** Start of SUPPLIED MATERIAL **

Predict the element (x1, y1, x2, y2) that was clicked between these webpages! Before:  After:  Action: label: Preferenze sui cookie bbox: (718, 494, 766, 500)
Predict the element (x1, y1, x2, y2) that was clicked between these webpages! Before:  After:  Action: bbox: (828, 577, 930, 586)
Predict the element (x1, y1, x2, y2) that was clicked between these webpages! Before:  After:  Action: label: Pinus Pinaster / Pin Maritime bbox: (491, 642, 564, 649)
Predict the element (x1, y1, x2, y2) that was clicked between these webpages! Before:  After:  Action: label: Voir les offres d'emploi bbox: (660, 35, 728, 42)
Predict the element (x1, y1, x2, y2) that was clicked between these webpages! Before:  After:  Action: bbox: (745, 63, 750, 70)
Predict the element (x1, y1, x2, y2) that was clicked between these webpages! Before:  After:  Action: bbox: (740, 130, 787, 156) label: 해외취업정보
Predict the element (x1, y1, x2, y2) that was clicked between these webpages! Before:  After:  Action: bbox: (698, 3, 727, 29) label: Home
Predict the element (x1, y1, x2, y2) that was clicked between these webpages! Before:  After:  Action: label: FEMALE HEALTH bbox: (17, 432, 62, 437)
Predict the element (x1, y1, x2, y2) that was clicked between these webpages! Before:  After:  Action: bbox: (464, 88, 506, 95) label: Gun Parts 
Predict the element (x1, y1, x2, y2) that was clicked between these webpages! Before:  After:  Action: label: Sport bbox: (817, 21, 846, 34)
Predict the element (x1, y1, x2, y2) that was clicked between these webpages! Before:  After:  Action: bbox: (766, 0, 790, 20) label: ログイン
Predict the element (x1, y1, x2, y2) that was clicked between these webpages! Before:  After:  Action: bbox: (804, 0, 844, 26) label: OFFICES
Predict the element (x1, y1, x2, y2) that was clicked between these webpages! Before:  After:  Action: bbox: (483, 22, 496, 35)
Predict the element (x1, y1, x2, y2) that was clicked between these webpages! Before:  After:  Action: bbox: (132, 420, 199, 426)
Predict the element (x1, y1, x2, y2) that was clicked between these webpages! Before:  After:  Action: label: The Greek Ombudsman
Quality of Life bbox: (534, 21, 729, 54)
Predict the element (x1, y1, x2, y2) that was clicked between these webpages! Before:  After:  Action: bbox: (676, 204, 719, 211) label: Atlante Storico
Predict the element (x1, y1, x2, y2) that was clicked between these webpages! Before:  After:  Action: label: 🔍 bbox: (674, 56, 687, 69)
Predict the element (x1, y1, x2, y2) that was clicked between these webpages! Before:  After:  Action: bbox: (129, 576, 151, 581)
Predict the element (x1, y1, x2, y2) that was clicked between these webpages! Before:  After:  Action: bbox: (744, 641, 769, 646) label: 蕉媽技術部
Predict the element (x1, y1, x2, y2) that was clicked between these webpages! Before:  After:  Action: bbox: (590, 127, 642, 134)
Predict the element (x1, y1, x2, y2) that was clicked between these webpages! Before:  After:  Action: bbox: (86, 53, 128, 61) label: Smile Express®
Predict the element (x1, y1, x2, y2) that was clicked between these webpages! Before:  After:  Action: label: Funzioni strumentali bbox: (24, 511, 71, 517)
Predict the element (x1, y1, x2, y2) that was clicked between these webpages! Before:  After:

** End of SUPPLIED MATERIAL **

● **THE EXERCISE**
Reproduce the records verbatim, from the line containing "642, 564, 649)" up to and including the line containing "29) label: Home".

● **EXPECTED ANSWER**
Predict the element (x1, y1, x2, y2) that was clicked between these webpages! Before:  After:  Action: label: Pinus Pinaster / Pin Maritime bbox: (491, 642, 564, 649)
Predict the element (x1, y1, x2, y2) that was clicked between these webpages! Before:  After:  Action: label: Voir les offres d'emploi bbox: (660, 35, 728, 42)
Predict the element (x1, y1, x2, y2) that was clicked between these webpages! Before:  After:  Action: bbox: (745, 63, 750, 70)
Predict the element (x1, y1, x2, y2) that was clicked between these webpages! Before:  After:  Action: bbox: (740, 130, 787, 156) label: 해외취업정보
Predict the element (x1, y1, x2, y2) that was clicked between these webpages! Before:  After:  Action: bbox: (698, 3, 727, 29) label: Home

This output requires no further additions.